OSDN Git Service

Area selection (Check BBCode only, check anchor only, check ...)
[pukiwiki/pukiwiki_sandbox.git] / spam.php
index 7172eec..90b9735 100644 (file)
--- a/spam.php
+++ b/spam.php
@@ -1,5 +1,5 @@
 <?php
-// $Id: spam.php,v 1.39 2006/11/25 15:05:17 henoheno Exp $
+// $Id: spam.php,v 1.40 2006/11/26 02:57:26 henoheno Exp $
 // Copyright (C) 2006 PukiWiki Developers Team
 // License: GPL v2 or (at your option) any later version
 
@@ -81,8 +81,7 @@ function uri_pickup($string = '', $normalize = TRUE,
                        );
                }
 
-               $array[$uri]['offset'] = $offset;
-               $array[$uri]['area']   = 0;
+               $array[$uri]['area']['offset'] = $offset;
        }
 
        return $array;
@@ -153,32 +152,48 @@ function spam_uri_pickup_preprocess($string = '')
        return $string;
 }
 
-// TODO: Area selection (Check BBCode only, check anchor only, check ...)
 // Main function of spam-uri pickup
-function spam_uri_pickup($string = '')
+function spam_uri_pickup($string = '', $area = array())
 {
+       if (! is_array($area) || empty($area)) {
+               $area = array(
+                               'anchor' => TRUE,
+                               'bbcode' => TRUE,
+                       );
+       }
+
        $string = spam_uri_pickup_preprocess($string);
 
        $array  = uri_pickup($string);
 
        // Area elevation for '(especially external)link' intension
        if (! empty($array)) {
+       
+               $area_shadow = array();
+               foreach(array_keys($array) as $key){
+                       $area_shadow[$key] = & $array[$key]['area'];
+                       $area_shadow[$key]['anchor'] = 0;
+                       $area_shadow[$key]['bbcode'] = 0;
+               }
+
                // Anchor tags by preg_match_all()

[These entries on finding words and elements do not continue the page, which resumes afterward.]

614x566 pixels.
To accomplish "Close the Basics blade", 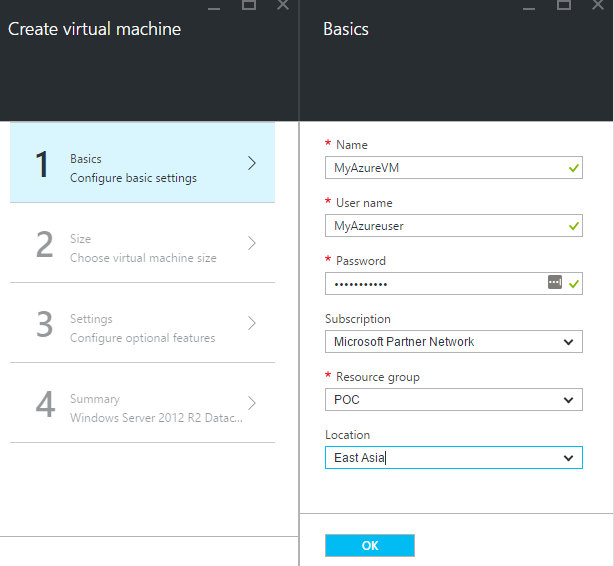I will [x=598, y=6].
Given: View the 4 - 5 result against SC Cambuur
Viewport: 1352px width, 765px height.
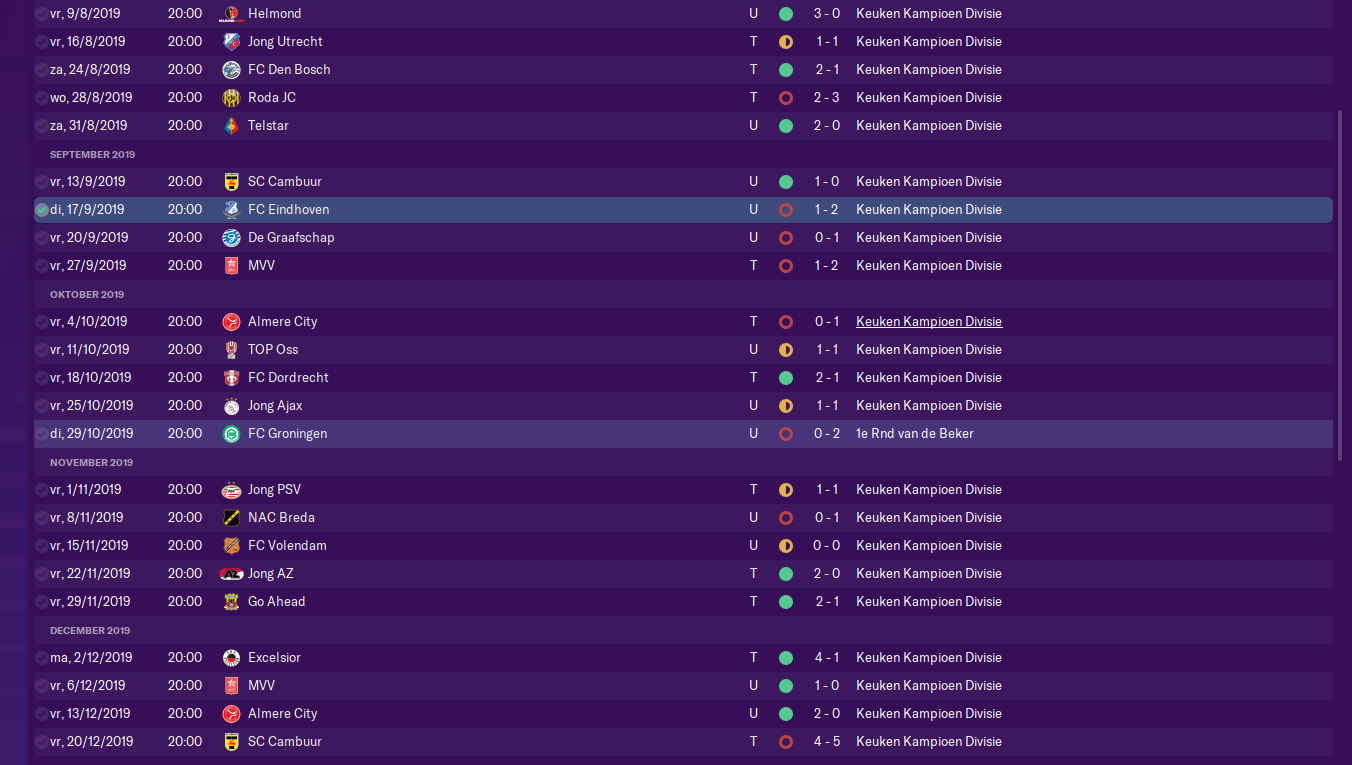Looking at the screenshot, I should 827,742.
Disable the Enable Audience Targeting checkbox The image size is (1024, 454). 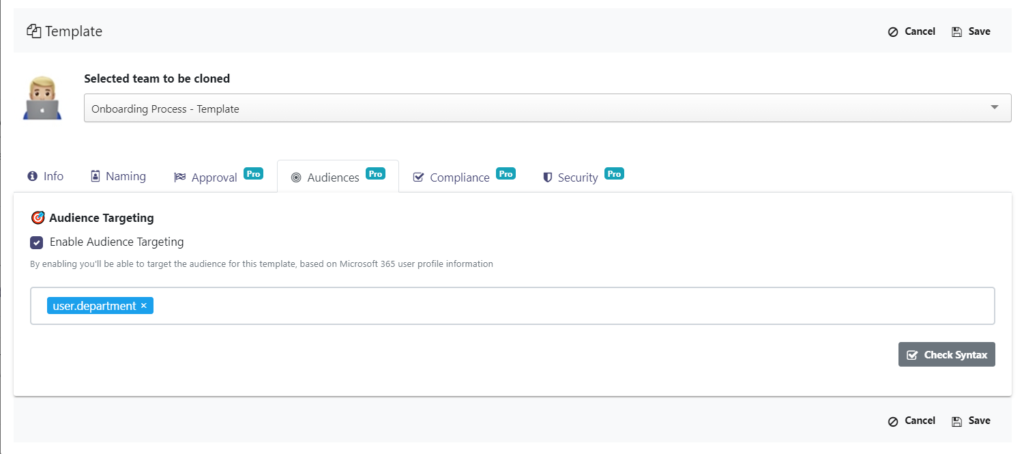37,242
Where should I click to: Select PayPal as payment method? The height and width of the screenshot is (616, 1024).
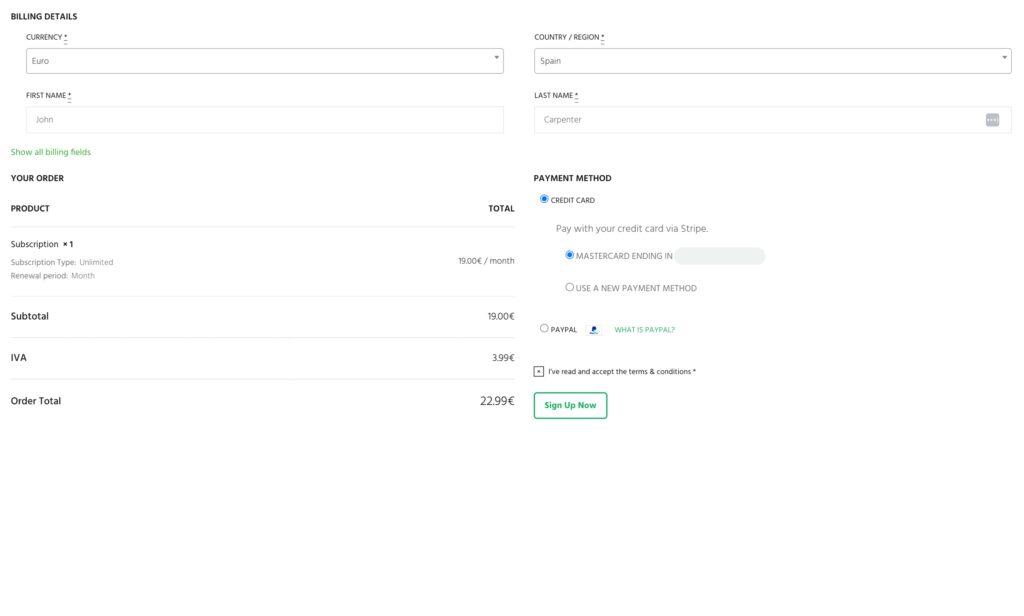[544, 328]
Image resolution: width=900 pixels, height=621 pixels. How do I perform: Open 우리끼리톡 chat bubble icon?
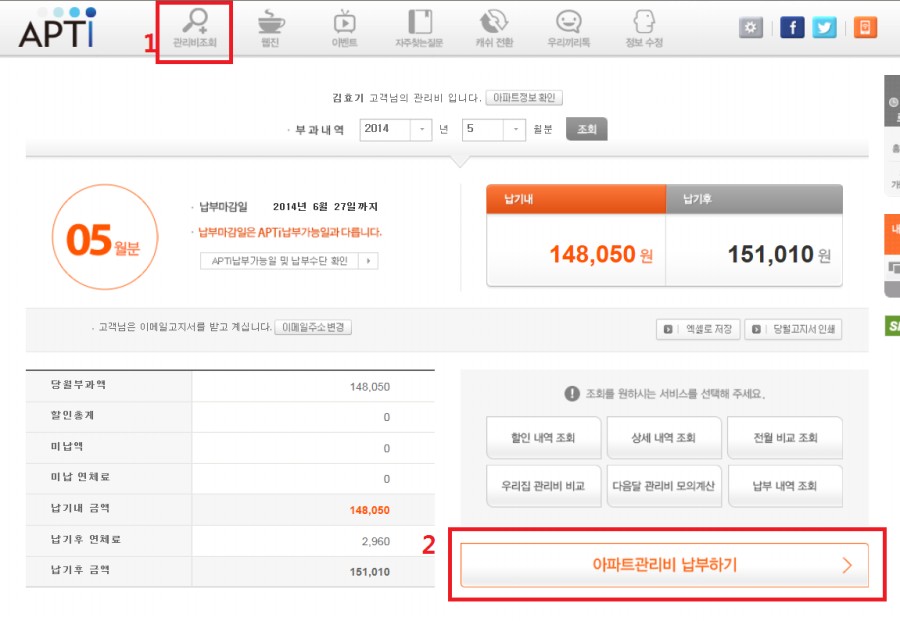pos(568,22)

                // [OK] <a href="http://nasty.example.com">visit http://nasty.example.com/</a>
                // [OK] <a href=\'http://nasty.example.com/\' >discount foobar</a> 
                // [NG] <a href="http://ng.example.com">visit http://ng.example.com _not_ended_
                // [NG] <a href=  >Good site!</a> <a href= "#" >test</a>
-               $areas = array();
-               preg_match_all('#<a\b[^>]*href[^>]*>.*?</a\b[^>]*(>)#i',
-                        $string, $areas, PREG_SET_ORDER | PREG_OFFSET_CAPTURE);
-               //var_dump(recursive_map('htmlspecialchars', $areas));
-               foreach(array_keys($areas) as $area) {
-                       $areas[$area] =  array(
-                               $areas[$area][0][1], // Area start (<a href>)
-                               $areas[$area][1][1], // Area end   (</a>)
-                       );
+               if (isset($area['anchor'])) {
+                       $areas = array();
+                       preg_match_all('#<a\b[^>]*href[^>]*>.*?</a\b[^>]*(>)#i',
+                                $string, $areas, PREG_SET_ORDER | PREG_OFFSET_CAPTURE);
+                       //var_dump(recursive_map('htmlspecialchars', $areas));
+                       foreach(array_keys($areas) as $_area) {
+                               $areas[$_area] =  array(
+                                       $areas[$_area][0][1], // Area start (<a href>)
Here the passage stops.